Online marketers know Salesforce (CRM - Get Report) - the company generates more than $10 billion in annual revenue providing cloud software to manage customer relationships and other marketing-based applications. Over the past 20 years, Salesforce.com has become a leader in its field.
That leadership is likely to remain strong, Salesforce is poised to beat the quarterly earnings forecast in its fourth-quarter report after the market closes on Monday. Oppenheimer analyst Brian Schwartz, ranked No. 6 overall in the TipRanks database, suggests $3.56 billion in fourth-quarter revenue, with EPS at 54 cents. However, he is convinced that the company will meet or beat these estimates.

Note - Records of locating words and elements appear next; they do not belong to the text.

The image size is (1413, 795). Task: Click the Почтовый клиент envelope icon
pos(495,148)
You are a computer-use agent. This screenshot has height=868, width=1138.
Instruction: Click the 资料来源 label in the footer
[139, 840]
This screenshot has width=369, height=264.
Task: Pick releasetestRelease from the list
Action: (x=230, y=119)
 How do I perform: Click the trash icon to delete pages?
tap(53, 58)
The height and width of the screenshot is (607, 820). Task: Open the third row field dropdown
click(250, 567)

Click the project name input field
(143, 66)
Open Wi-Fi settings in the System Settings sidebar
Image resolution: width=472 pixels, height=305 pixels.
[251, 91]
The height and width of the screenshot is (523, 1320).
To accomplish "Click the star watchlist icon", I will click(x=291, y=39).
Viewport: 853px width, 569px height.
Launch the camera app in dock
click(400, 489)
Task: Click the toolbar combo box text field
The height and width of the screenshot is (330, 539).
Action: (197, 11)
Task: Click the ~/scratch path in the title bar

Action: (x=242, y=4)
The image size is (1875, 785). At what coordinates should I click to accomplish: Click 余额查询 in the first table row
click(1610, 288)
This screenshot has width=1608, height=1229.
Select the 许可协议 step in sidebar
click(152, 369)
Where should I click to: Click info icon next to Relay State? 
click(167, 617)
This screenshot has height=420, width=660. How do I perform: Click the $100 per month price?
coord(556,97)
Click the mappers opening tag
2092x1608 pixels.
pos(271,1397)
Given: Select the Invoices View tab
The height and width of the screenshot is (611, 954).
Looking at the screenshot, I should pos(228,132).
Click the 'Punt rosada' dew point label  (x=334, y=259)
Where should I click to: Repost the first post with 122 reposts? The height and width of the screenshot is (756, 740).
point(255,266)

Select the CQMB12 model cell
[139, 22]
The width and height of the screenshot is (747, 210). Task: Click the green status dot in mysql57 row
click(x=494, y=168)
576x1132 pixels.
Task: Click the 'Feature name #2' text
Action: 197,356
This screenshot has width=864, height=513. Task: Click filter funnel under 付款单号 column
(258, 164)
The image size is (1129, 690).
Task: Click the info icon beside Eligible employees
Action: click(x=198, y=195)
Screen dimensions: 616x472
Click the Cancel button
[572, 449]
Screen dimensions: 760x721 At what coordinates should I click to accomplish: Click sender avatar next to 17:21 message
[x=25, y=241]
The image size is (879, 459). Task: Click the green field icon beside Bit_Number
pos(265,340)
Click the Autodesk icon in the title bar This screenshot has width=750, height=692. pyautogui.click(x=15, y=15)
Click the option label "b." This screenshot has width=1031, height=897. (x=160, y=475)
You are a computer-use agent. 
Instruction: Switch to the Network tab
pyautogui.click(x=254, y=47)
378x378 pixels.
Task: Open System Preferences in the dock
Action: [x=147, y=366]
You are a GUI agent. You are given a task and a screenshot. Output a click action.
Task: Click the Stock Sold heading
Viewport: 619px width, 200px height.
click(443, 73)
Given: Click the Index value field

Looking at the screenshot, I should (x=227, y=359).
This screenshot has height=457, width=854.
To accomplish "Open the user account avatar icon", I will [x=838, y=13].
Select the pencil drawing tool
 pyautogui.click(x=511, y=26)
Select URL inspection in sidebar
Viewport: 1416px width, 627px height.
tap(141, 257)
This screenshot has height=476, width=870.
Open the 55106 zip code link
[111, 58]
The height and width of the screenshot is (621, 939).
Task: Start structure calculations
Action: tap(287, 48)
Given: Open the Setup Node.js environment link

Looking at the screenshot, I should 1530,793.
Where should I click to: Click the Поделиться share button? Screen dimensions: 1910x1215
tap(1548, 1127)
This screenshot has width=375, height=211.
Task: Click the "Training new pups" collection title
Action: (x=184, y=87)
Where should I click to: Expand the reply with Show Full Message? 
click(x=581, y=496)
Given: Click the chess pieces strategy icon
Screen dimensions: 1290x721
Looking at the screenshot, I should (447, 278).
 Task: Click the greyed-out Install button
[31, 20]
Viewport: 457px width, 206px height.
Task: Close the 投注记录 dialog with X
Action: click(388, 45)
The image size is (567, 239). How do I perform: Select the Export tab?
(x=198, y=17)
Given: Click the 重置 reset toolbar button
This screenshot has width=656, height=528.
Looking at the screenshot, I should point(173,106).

He said in his comments, "Our research mosaic points to good business trends for salesforce.com, healthy demand for enterprise SaaS and the mosaic raises our conviction for the [fourth-quarter] upside potential." Along with this upbeat outlook, Schwartz gives CRM shares a buy rating, a $180 price target, and a 9.4% upside potential.
Writing from Jefferies, No. 7 ranked analyst John Difucci agreed that Salesforce has a solid prospect and firm foundations. In his Feb. 25 comments on CRM, he said, "Salesforce's pipeline remains robust and the company remains well positioned to achieve its long-term financial goals." Difucci gives the company a robust $189 price target with his buy rating. In his view, Salesforce offers a 14% upside.
Overall, CRM shares hold a strong buy from the analyst consensus, and the $180 average price target offers room for a 9.8% upside from the share price of $164. This is based on 10 unanimous buy ratings.
Palo Alto Networks
In these days of cloud computing and networked offices, cybersecurity is a necessity. Palo Alto Networks (PANW - Get Report) steps in to meet that need, with advanced firewall software, including cloud-based applications. The company's mission is to prevent successful cyberattacks.
Customers must agree, as Palo Alto Networks reported a strong fiscal second quarter at the end of February. With EPS of $1.51 blowing away the $1.22 estimate, and revenue doing likewise at $711.2 million vs $682 million, PANW shares spiked by $19 after the report. While they have slipped $9 since, shares are still up more than 4% since the earnings report.
Again, top-ranked market analysts agree that PANW shares are looking up. Difucci from Jefferies already had the stock at a buy rating, so he maintained that while raising his price target to $296 - an 18% increase. His new target gives the stock a potential 20% upside.
At the same time, RBC analyst Matthew Hedberg, the No. 5 ranked analyst overall out of 5,233 in TipRanks' database, gave PANW a $300 target with a 22% upside. In his comments, Hedberg said, "Palo Alto delivered a strong quarter as the model continues to demonstrate impressive results at scale. We remain bullish on its opportunity to secure and consolidate spending at the network, endpoint, and cloud, and we are seeing the success in results."
Palo Alto's strong buy analyst consensus, based on 21 buy ratings, four holds, and one sell, reflects the sudden flood of buy recommendations from analysts that came in after the quarterly earnings report. The average price target, now at $279, gives this stock an upside potential of 14% compared to the current share price of $245.